Profit-Sharing Plans: Should You Take One?

A profit-sharing plan gives employees a portion of the profits a company earns. This type of retirement plan, which is also known as a deferred profit-sharing plan, provides a discretionary percentage of the company’s earnings to employees. Here’s how to decide if a profit-sharing plan would be a good fit for your situation.

What Is a Profit-Sharing Plan?

Just as its name indicates, an employer shares some of the profits with employees through a profit-sharing plan. When a company has a profitable year, it can elect to pass some of these profits on to employees, based on the arrangements of the plan. If the company does not make a profit, it isn’t required to contribute to the employee’s plan.

This type of retirement plan can be available through a company of any size. “Profit-sharing plans are usually non-contributory, meaning the employer will fund the plan on behalf of the employee,” says Mark Charnet, founder and CEO of American Prosperity Group in Pompton Plains, New Jersey. This is different from other types of retirement plans such as 401(k)s, where individual employees are expected to fund the account. Some employers offer various types of retirement plans for their employees, with a profit-sharing plan being one of the options.

Businesses can set up profit-sharing plans so that employee shares are slightly different. “From an employee standpoint, one should look at the profit-sharing plan as an end-of-year bonus program,” says Brian Halbert, a retirement specialist at WD Pensionmark in Austin, Texas. The amount given can be in the form of cash, company stock or as a contribution to a retirement account.

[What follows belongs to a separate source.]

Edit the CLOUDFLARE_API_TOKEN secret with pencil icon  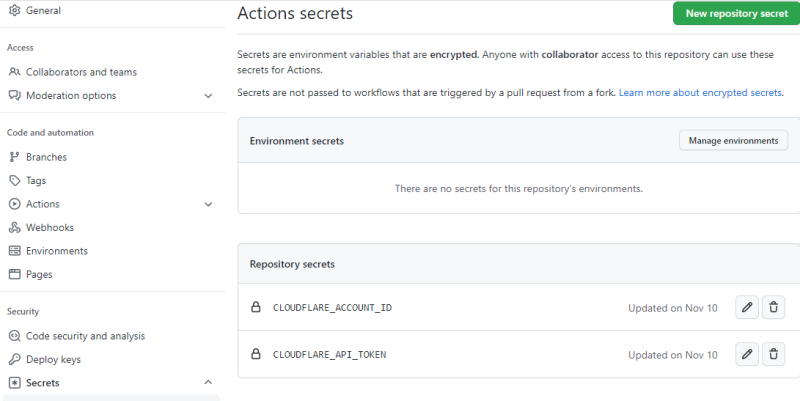tap(746, 354)
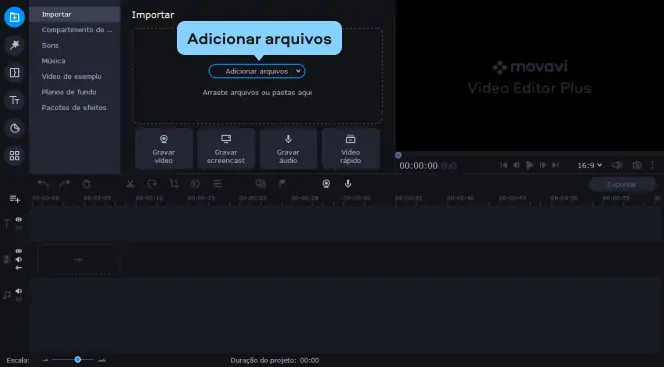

When given as a contribution, the funds are usually placed in a qualified tax-deferred retirement account. After age 59 1/2, you’ll be able to take distributions from the account. If you withdraw funds before then, you’ll typically have to pay a penalty. Some companies offer combination profit-sharing, such as part of the benefit in cash and another portion contributed to a tax-deferred retirement account. Also, employers may permit employees to take a loan from the profit-sharing plan while they are still working for the company.

Companies can choose how much of their profits they are willing to share with employees, up to the lesser of 25% of employee compensation or $58,000 in 2021. The maximum amount of salary that can be used to calculate a profit-sharing amount is $290,000 for 2021. Employers create plans that indicate how benefits will be distributed. These plans are tested every year to make sure that benefits are being offered in a way that doesn’t discriminate against anyone in the company.

[Read: New 401(k) Contribution Limits for 2021.]

The Advantages of a Profit-Sharing Plan

Since a profit-sharing plan gives employees a portion of the profits earned during a year, the setup can help motivate personnel. A company might establish a goal that employees can work to achieve. This is often “a key revenue goal or a new business goal or something custom to the business,” Halbert says. “It should help align employees to work toward that goal.”

Once they have a profit-sharing plan, employees may decide to stay with a company for more years than they originally planned. This type of plan “encourages employees to buy into the company vision, and further increases employee loyalty,” says David Johnson, a partner at Signature Estate and Investment Advisors in Tysons Corner, Virginia. When recruiting staff, some companies find the plan attracts new talent.

[Read: A Guide to 401(k) Vesting.]

The Disadvantages of a Profit-Sharing Plan

A profit-sharing plan has several drawbacks. Since employers aren’t committed to sharing a set dollar amount, there could be times when employees don’t receive any contributions. If a company suffers losses for several years in a row, employees aren’t likely to receive profit-sharing contributions. This type of plan “might not be the right fit for each business,” Halbert says.

Another potential negative is that companies may choose to compensate employees differently. “As with any form of bonus compensation, employees can develop a sense of entitlement,” Johnson says. This may cause friction between team members or reduce an employee’s overall productivity.

Employees don’t contribute to the plan. Since the contributions are based on what the company offers, some employees may feel that this is not enough for a secure retirement. You may need to open an additional retirement account with your own funds.

[Read: 401(k) Mistakes Job Hoppers Make.]

When Is a Profit-Sharing Plan a Good Option?

Before signing up for a profit-sharing plan, it can be wise to evaluate your overall retirement plans. Think about savings goals, along with the number of years until retirement. It can also be worthwhile to investigate the company and consider its growth patterns during the previous years.

For employees in growing companies, or companies working to significantly grow in the coming years, a profit-sharing plan might make sense. “If you ask most business owners what their most valuable intangible asset is, they would quickly declare their employees,” Johnson says. “Thus, profit-sharing plans can be a great way for companies to share their success with those that matter most: the employees.”